Debo confesar que si hubiese dependido de mí, nuestra relación habría sido más breve y menos fructífera, ya que no fue, precisamente, un amor a primera vista. Pero lo bueno, o lo malo, de ver una serie en compañía es que el desinterés por la serie tiene que ser mayor que si la disfrutases, o sufrieses, en soledad, ya que no sólo tienes que estar convencido tú, sino también tu acompañante. Así que me dejé llevar y sin querer nos plantamos en la tercera temporada. Ahora te he cogido cariño, y aunque estés casi permanentemente deprimido, o de malhumor, puede que pases a mi particular Olimpo de los dioses televisivos.

Te advierto que ése no es un lugar lleno de glamour y personalidades ejemplares, Jimmy McNulty y Nate Fisher entre otros, ya descansan allí, pero sí es un espacio placentero en el que permanecéis en mi memoria sin importar cuán corruptos podéis ser o a cuántas mujeres podéis engañar. Tú además tienes otros “valiosos” atributos, como tu insaciable y voraz apetito, tus incontenibles (por mucho que lo intentes) ataques de violencia, o tu indescriptible vestuario mañanero,  aunque ya te hayan advertido de que un Don no debe de usar pantalones cortos. Pero ahí estás, con tu sonrisa de San Bernardo, tus ganas de agradar a seductoras mujeres y de ayudar a la familia, ya sea ésta por lazos de sangre o por intereses económicos, con minúsculas o con mayúsculas. Con tu racismo, tu clasismo y tu cultura con pinzas, mayor que la de los que te rodean pero a todas luces insuficiente. Con tus traumas infantiles y tu doble moral, tus códigos de conducta aprendidos, tus negocios, a cada cual menos limpio, más lucrativo, menos honroso. Si es que alguna vez supiste que es la honradez, que no es lo mismo que el honor.

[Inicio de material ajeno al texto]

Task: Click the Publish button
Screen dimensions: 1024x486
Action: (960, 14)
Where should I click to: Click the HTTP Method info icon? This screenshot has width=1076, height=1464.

Tengo dudas de que haya alguien en este mundo que te importe realmente, al igual que quizá tú no sepas si hay quién se preocupe de ti sin pensar en tu cartera. Yo, que pensaba que los mafiosos érais hombres hechos a sí mismos, cuya máxima aspiración era una casa grande, una buena flota de coches y lujosos abrigos para vuestras mujeres, encuentro en tí la rareza que todos los segmentos de la sociedad, o todas las profesiones, aguardan: el incomprendido, el solitario, el nunca satisfecho. Y si las dos primeras temporadas fueron un compendio de luchas por el poder, traiciones por la espalda y madres desquiciantes (para qué te voy a engañar), a partir de la tercera encuentro más simbolismos, más intensidad y más razones para querer saber de tí y preocuparme. Aunque no tengas ningún interés en cambiar tus partes despreciables, y no me refiero a la manía de dejar el helado fuera del congelador, a la de hablar con la boca llena o a la falta de educación que supone que seas incapaz de apagar la televisión cuando se trata de mantener una conversación contigo.

Desgraciadamente para mí, por culpa de desafortunados spoilers, sé alguna de las cosas que “nos” quedan por sufrir. Pero no te preocupes porque seguiré ahí, intrigada por saber quién ganará la lucha que libras contigo mismo, quién conseguirá sacarte de tus casillas, cuándo regresará una sonrisa sincera a tu cara. Lo cual no es poco, ya que me pasé unos años evitándote, no fuese que por tu culpa arrojase otros Dioses de mi Olimpo seriéfilo. Pero hay sitio para todos, aunque en el mundo terrenal quizá estuvieseis destinados al infierno.

Aunque los soldados no vayan al infierno.